_Exercise details:_ Give the line with "Expand 기초연금이란 무엇인가요? sidebar item" again, along with every line below it to the end of the records, word for word.

○ ○ ○ ○

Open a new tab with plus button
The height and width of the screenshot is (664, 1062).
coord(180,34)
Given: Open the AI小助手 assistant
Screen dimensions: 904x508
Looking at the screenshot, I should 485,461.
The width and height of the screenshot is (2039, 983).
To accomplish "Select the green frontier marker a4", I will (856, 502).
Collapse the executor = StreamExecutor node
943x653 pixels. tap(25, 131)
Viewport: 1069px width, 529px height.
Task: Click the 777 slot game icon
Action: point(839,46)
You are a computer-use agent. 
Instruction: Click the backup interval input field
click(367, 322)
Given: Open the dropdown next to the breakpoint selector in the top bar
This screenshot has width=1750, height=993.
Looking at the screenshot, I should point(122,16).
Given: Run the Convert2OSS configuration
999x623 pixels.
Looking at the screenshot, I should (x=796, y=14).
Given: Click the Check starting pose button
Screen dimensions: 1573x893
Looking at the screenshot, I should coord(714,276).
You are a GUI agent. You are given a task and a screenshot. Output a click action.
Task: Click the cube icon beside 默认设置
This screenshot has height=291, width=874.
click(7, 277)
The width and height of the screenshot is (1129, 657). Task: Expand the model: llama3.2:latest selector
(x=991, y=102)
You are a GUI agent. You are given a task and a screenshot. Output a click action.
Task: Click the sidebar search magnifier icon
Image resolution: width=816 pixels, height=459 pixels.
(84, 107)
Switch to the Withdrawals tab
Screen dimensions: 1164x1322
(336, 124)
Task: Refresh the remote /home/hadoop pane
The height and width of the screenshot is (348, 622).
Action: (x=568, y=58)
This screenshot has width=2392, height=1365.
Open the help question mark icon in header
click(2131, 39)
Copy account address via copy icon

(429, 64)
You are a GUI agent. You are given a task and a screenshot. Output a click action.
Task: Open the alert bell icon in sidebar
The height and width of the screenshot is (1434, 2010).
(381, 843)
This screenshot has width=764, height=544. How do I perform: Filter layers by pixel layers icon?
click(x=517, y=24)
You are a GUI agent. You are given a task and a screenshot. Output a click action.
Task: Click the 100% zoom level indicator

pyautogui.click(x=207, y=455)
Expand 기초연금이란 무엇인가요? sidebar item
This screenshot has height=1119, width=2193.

○ ○ ○ ○

_Result of this task:_
Expand 기초연금이란 무엇인가요? sidebar item
This screenshot has height=1119, width=2193.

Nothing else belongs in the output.